Posts tagged indexes
[EN] SQL Server – An index on a computed column does not prevent computations
Jan 18th
Last month I observed an interesting behavior of the query optimizer in SQL Server 2008 (this probably can be observed on the previous versions too). The example runs on the AdventureWorks2008 sample database. Consider the following query:
USE AdventureWorks2008;
GO
SELECT
h.SalesOrderID,
h.OrderDate,
c.CustomerID,
c.AccountNumber
FROM Sales.Customer AS c
INNER JOIN Sales.SalesOrderHeader AS h
ON c.CustomerID = h.CustomerID;
GO
If you look at the execution plan it looks like this:
Well, at first it may seem to be not very interesting.
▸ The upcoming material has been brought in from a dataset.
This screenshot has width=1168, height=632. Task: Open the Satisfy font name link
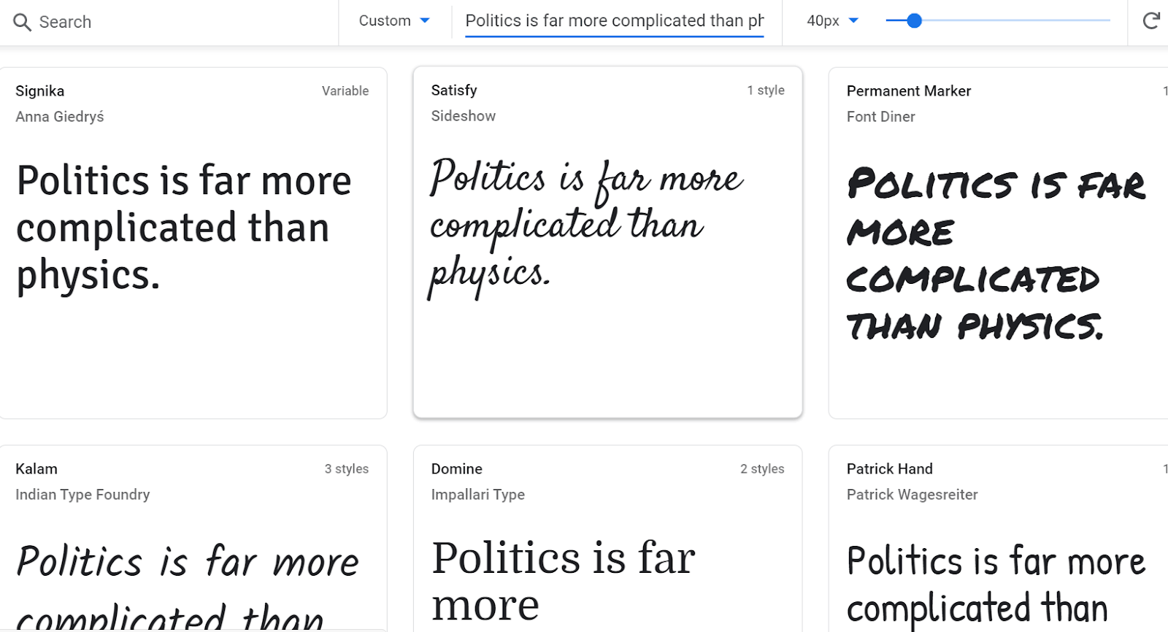tap(453, 90)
But if you look at the name of the nonclustered index scanned (IX_Customer_TerritoryID index from Sales.Customer table) you may start to wonder: why this individual index was used here? The index has the TerritoryID column as a key, and of course it also contains the CusomerID column since this is a clustered index key. Now, if you notice that the AccountNumber column is computed from CustomerID, then it’s easy to justify the optimizer’s choice (probably IX_Customer_TerritoryID is the smallest index that can be scanned to get all the necessary data from Sales.Customer table in this particular query). But wait! There is an index on the AccountNumber computed column! Why the hell it was not used in this case? Well, let’s try some hint here:
USE AdventureWorks2008;
GO
SET STATISTICS IO ON;
GO
SELECT
h.SalesOrderID,
h.OrderDate,
c.CustomerID,
c.AccountNumber
FROM Sales.Customer AS c
INNER JOIN Sales.SalesOrderHeader AS h
ON c.CustomerID = h.CustomerID;
GO
SELECT
h.SalesOrderID,
h.OrderDate,
c.CustomerID,
c.AccountNumber
FROM Sales.Customer AS c WITH (INDEX(AK_Customer_AccountNumber))
INNER JOIN Sales.SalesOrderHeader AS h
ON c.CustomerID = h.CustomerID;
GO
SET STATISTICS IO OFF;
GO
According to the I/O statistics the second query (the one with INDEX hint) reads more pages from the Sales.Customer table than the first query. The cost of both queries is 50% (see below).
Looks like a nice sample of the cost-based optimization, doesn’t it? So, even when your computed column is indexed, you can expect the computations to be made anyway in some cases.